Предложенный отрывок
>>

Стед был сыном приходского священника и любящего отца шестерых детей. В возрасте шестидесяти двух лет он утонул на «Титанике», спокойно читая в каюте первого класса для курящих свое имя в списке кандидатов на Нобелевскую премию. Он обреченно плыл на мирную конференцию, в которой должен был принимать участие. Будучи в расцвете сил, Стед использовал свою должность редактора в «Пэлл-Мэлл газетт» для исследования и разоблачения пороков и несправедливости в обществе, в котором жил. Его журналистская кампания об обесчещенных девушках, привлекшая широкое внимание, была необычайно оригинальной[744]. Сначала он нашел в Лондоне полицейского офицера, готового рассказать ему о том, насколько плохо закон защищал девушек. Когда Стед спросил,
правда ли, что если бы я сейчас пошел в определенные <публичные> дома, имея хорошие рекомендации, содержатели за наличные в условленное время предоставили бы мне девственницу – настоящий товар, я имею в виду не просто проститутку, выдаваемую за девицу, но девушку, которая еще не была совращена? –
полицейский источник без тени сомнений ответил: «Конечно».
Определившись с ситуацией в этом вопросе, Стед выразил свою точку зрения в гораздо более выразительной форме, значительно превосходившей по воздействию на читателя применявшиеся тогда исследовательские и репортерские технические приемы работы. Через содержательницу публичного дома, некую миссис Армстронг, он и в самом деле вел переговоры с одной матерью-алкоголичкой о покупке ее девственной дочери Элизы (псевдоним для Лили) – «яркой, свежей девочки, которой исполнилось тринадцать лет на прошлое Рождество». Стед и Армстронг заключили сделку, и Элиза перешла к нему за цену в пять фунтов стерлингов. Однако перед тем, как выплатить сумму полностью, Стед отдал девочку для профессионального обследования ее девственности мадам Муре, акушерке, делавшей аборты, и повитухе, «чей опыт в определении физических признаков девственности был профессионально признанным». После непродолжительного осмотра мадам Муре выдала письменное подтверждение девственности. Она даже была настолько взволнованна, что не смогла удержаться от восклицания, когда сказала Стеду, полагая, что он должен был лишить молоденькую Элизу девственности: «У нее все такое маленькое, что ей будет очень больно. Надеюсь, вы не будете с ней слишком жестоки».

<<

Фрагменты материала
>>

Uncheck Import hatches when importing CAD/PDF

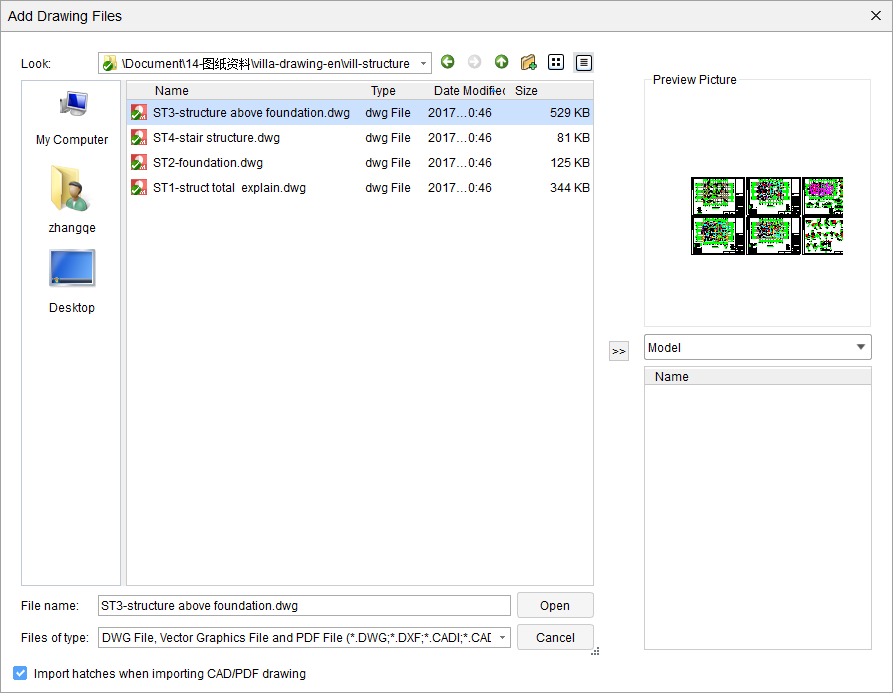point(20,674)
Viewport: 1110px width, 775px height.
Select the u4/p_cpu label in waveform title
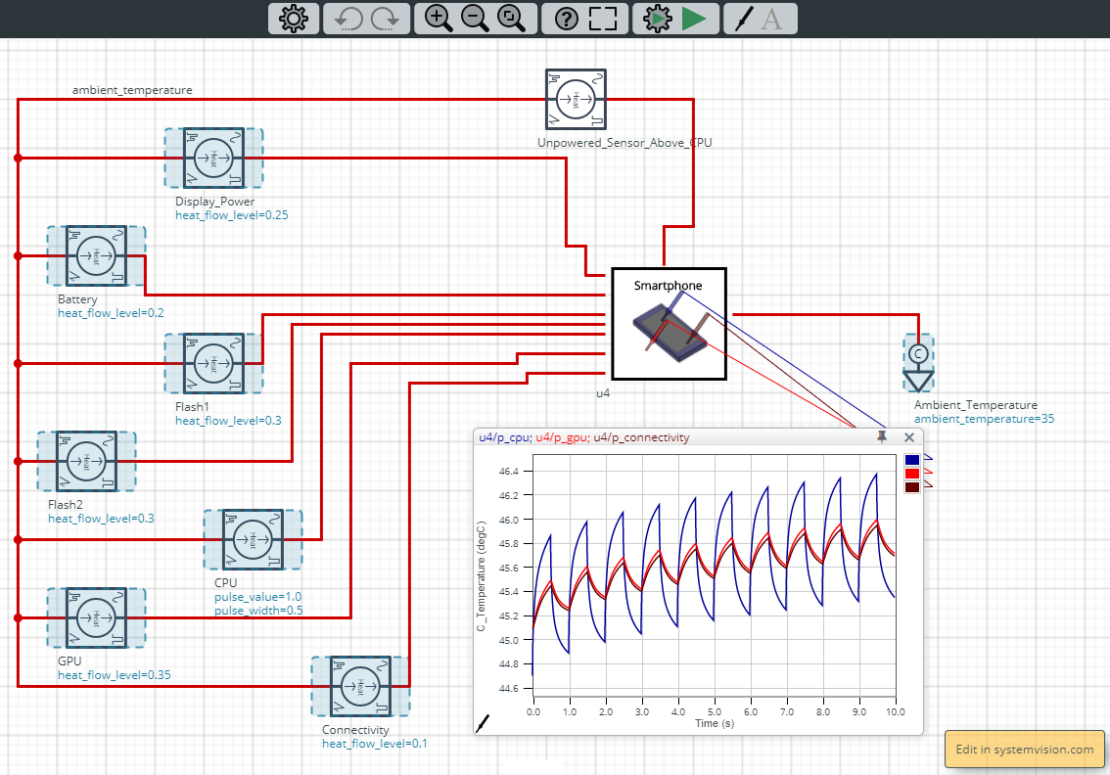(505, 438)
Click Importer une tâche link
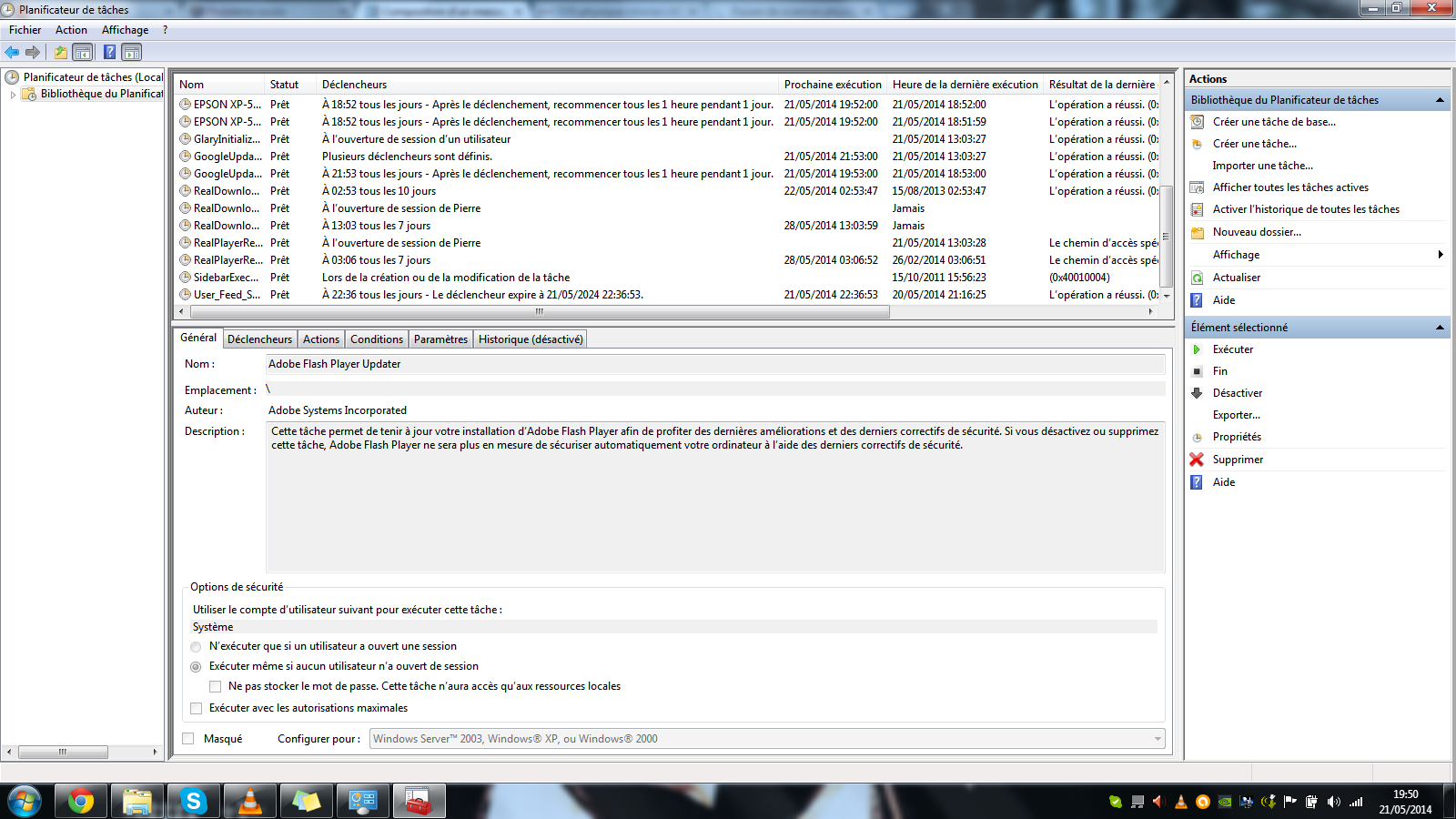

<<

Задания
1. Ответьте на вопросы по отрывку о Стеде, отмечая ответы так же, как вопросы.
(a) Сколько лет было Стеду, когда он утонул на «Титанике»?
(b) Редактором какой газеты был Стед?
(c) За какую цену Элиза перешла к Стеду?
2. Напишите продолжение отрывка о Стеде, начиная сразу после его последнего предложения.

Ответы
1.
(a) Шестьдесят два года.
(b) «Пэлл-Мэлл газетт».
(c) За пять фунтов стерлингов.

2.
Со своей подопечной, чья девственность теперь была удостоверена, Стед уверенно сошел с тропы приемлемой журналистской практики и оказался в ином мире, тесно связанном с уголовщиной, считая, что нравственно его можно было как-то оправдать, обосновать тактически, но юридически он не имел права на существование. Стед дал указание знакомому содержателю публичного дома отдать Элизу в бордель на Риджент-стрит. Там, «несмотря на ее совсем еще юный возраст, она была принята без вопросов», – писал Стен. Ее раздели, уложили в постель, успокоили хлороформом, приобретенным у мадам Муре, акушерки, делавшей аборты и настоятельно рекомендовавшей это средство при дефлорации девственниц. После этого Стед вошел в комнату Элизы, закрыл дверь и запер ее на ключ. Воцарилось молчание, а потом «как блеяние испуганной овечки» прозвучал крик девочки. Преодолевая сонливость и не понижая голоса, она продолжала вопить, «охваченная страхом: “Здесь мужчина в комнате! Заберите меня домой – ох, заберите меня домой!”».